### [Extracted information]
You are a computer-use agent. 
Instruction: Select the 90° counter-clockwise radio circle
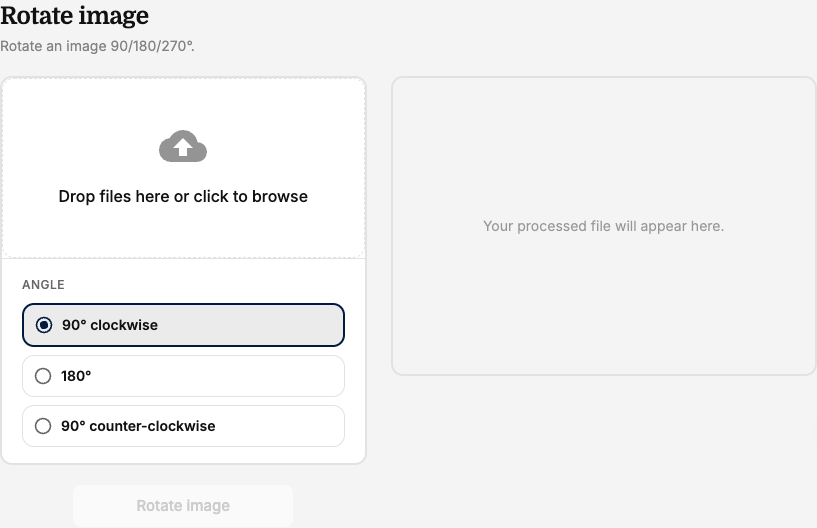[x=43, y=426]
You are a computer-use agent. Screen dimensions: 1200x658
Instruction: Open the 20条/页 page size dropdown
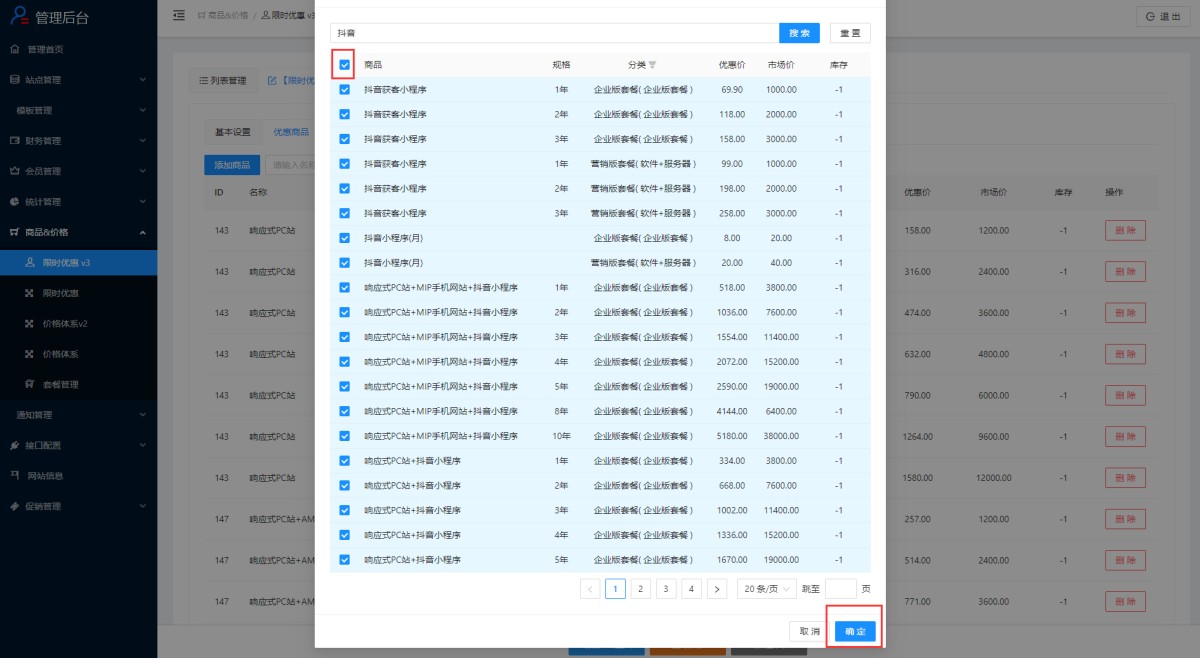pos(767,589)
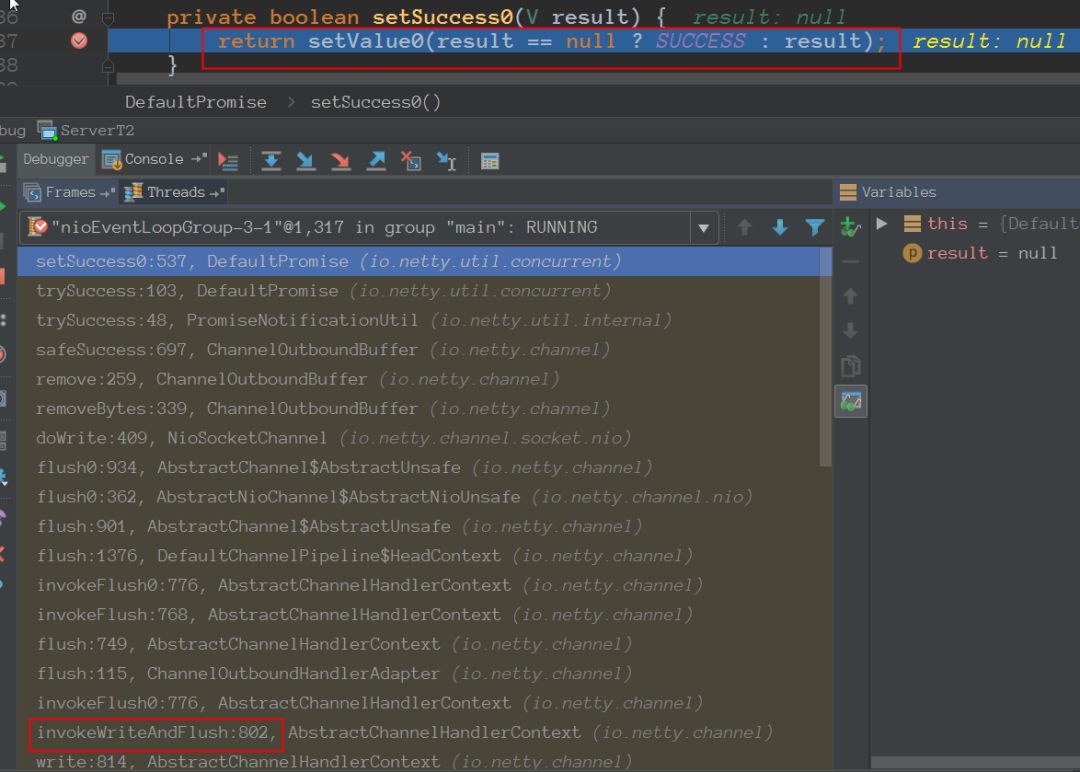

* * *

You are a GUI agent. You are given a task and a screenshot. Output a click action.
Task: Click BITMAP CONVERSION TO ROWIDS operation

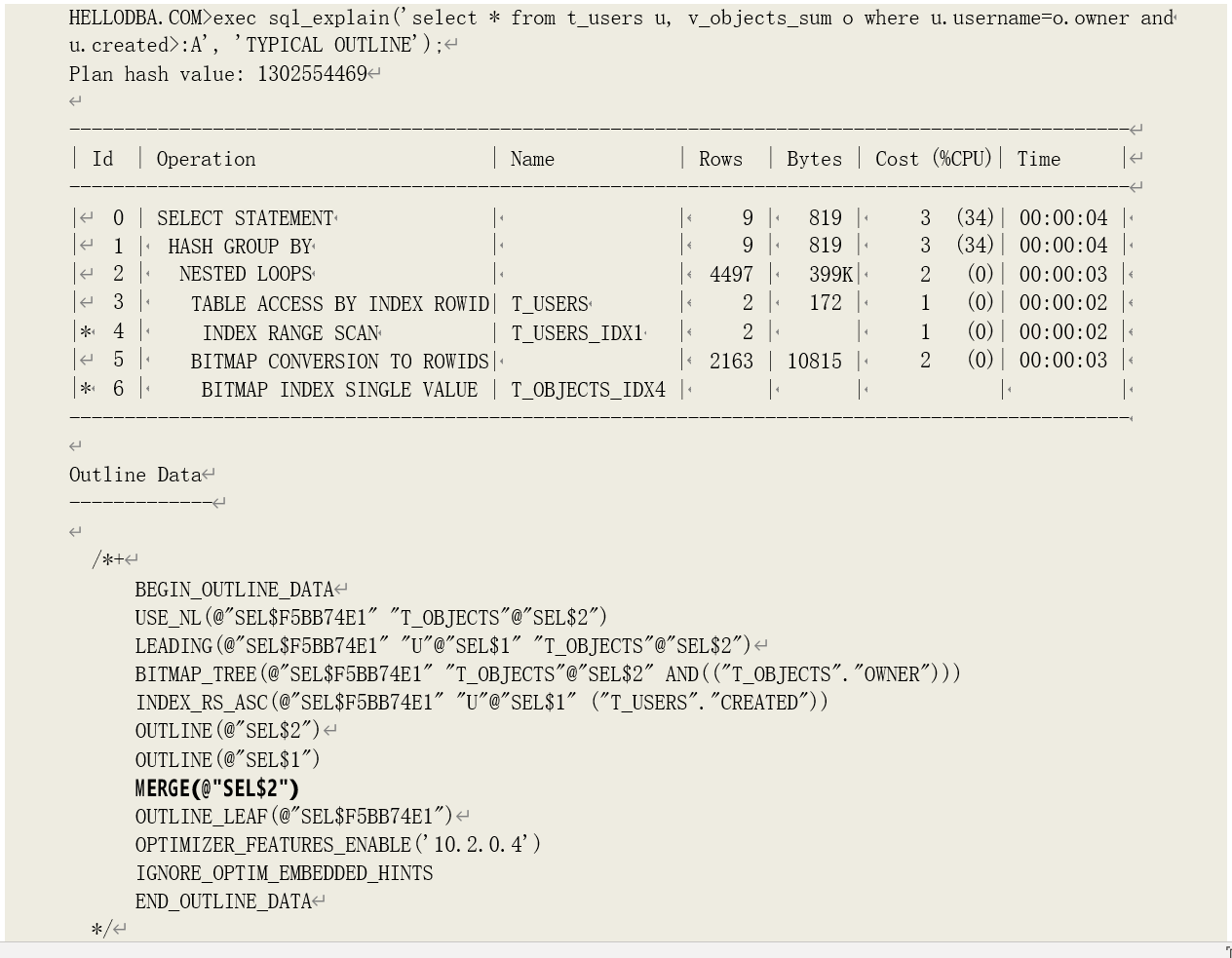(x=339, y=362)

### [What needs to be done]
In the entries above, find each line containing the string "computer" and copy it.

### [Written solution]
You are a computer-use agent. 
You are a computer-use agent. Screen dimensions: 1200x658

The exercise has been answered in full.